ActionMailer is very permissive, in that we can add any parameter to our call to mail, and the resulting mail object in our delivery_method has access to it. For example, if I called:

mail(to: 'cooldude@wow.com', subject: 'You are cool', foo: 'bar')

When I called deliver! in my delivery method, I would have access to foo like so:

def deliver(mail)
  mail.foo #=> 'bar'
end

If I wanted to then I could just add a template_id to my call to mail, and that would be that, but as things would break if we didn’t specify a template ID, I wanted to have template_id as a required parameter, so I built my own mailer, which inherits from ActionMailer::Base:

module Mail
  module Notify
    class Mailer < ActionMailer::Base
      def notify_mailer(template_id, headers)
        mail(headers.merge(template_id: template_id))
      end
    end
  end
end

This accepts two arguments, template_id and headers, and then merges the arguments into a single parameter and calls mail.

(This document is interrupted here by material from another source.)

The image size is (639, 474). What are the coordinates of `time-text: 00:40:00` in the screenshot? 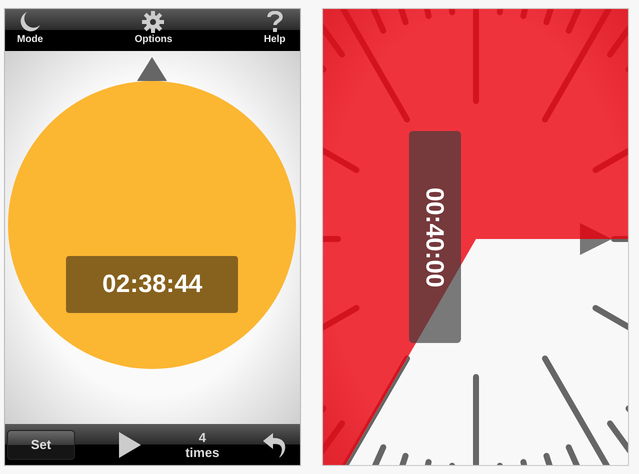 It's located at (435, 237).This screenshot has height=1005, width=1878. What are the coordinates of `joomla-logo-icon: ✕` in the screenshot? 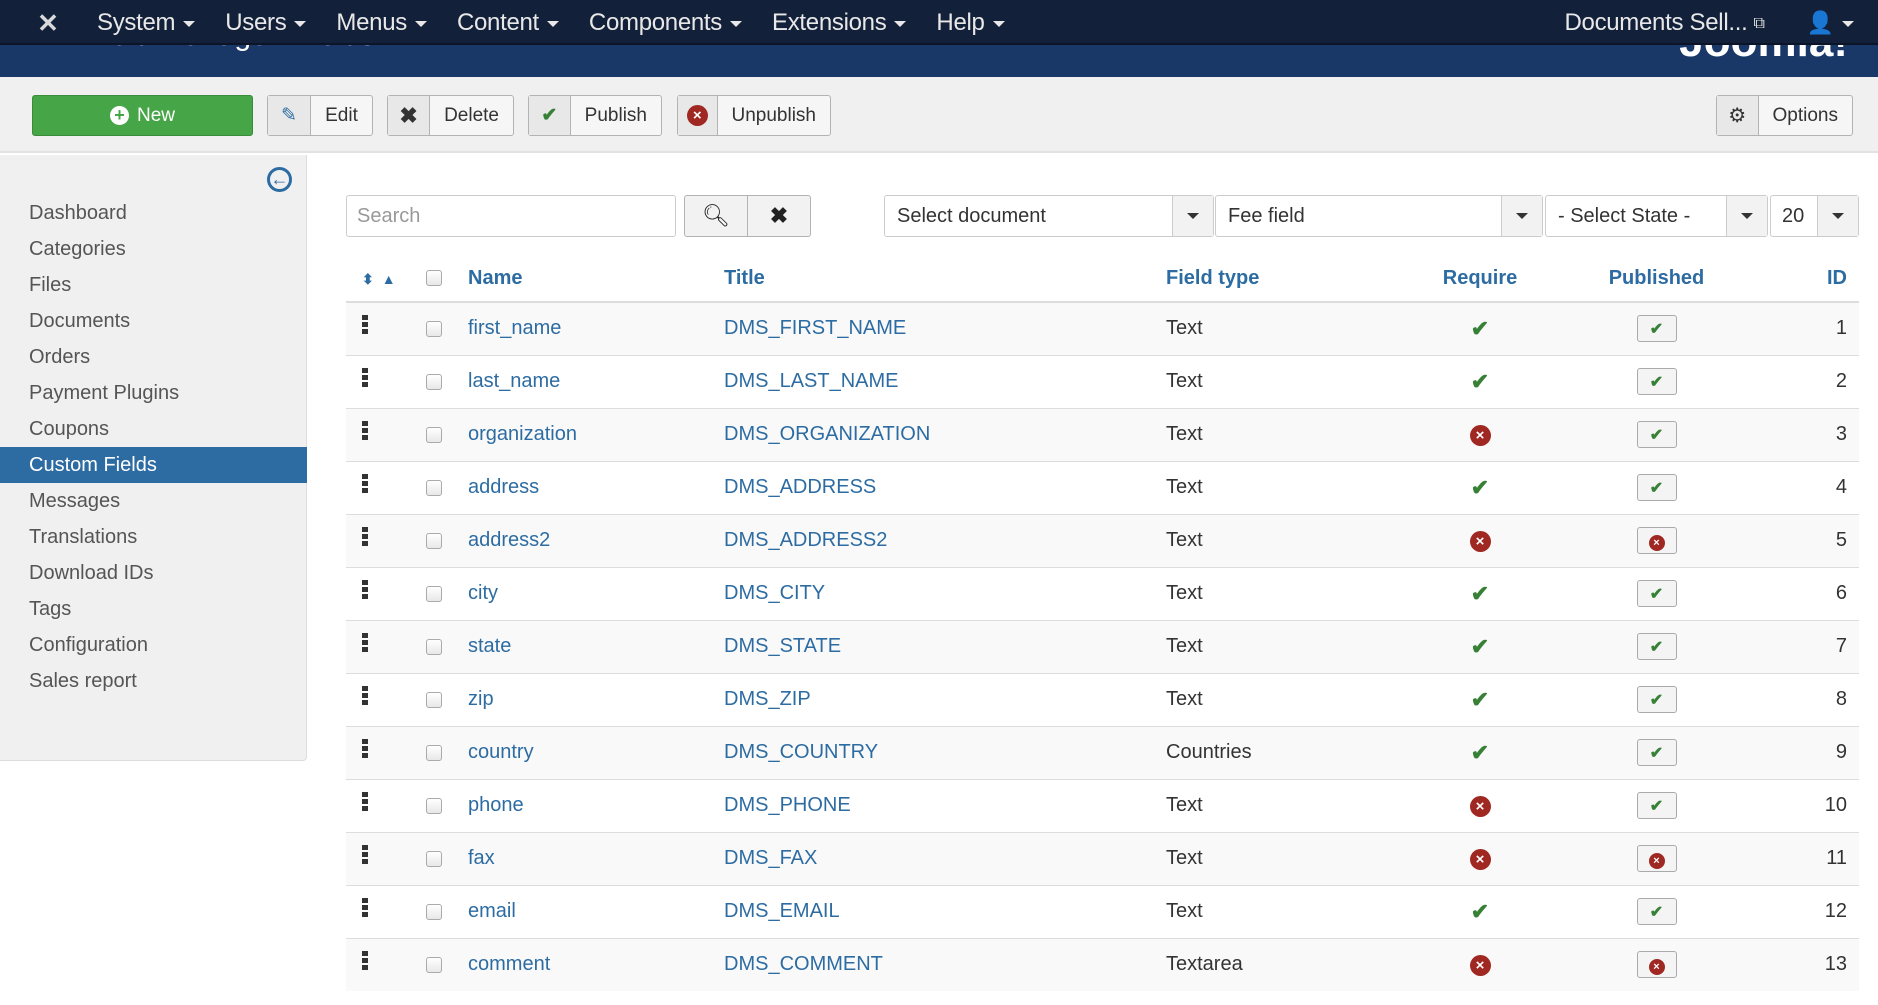 It's located at (48, 23).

This may seem like overkill, but at least gives us the confidence that we’re going to have the template ID when we come to call the delivery method, and also gives us more scope for customisation later.

We can then use the mailers in our Rails application like so:

class MyCoolMailer < Mail::Notify::Mailer
  def send_an_email(params)
    # Do some stuff with params here
    notify_mailer('template_id_goes_here', to: 'cooldude@wow.com', subject: 'You are cool')
  end
end

You can check out the readme on Github here (some of the code in this blog post is simplified for brevity), and it’s published to RubyGems, so you can use it yourself today. Feel free to submit bugs, PRs etc, and let me know how you get on with it if you use it anywhere!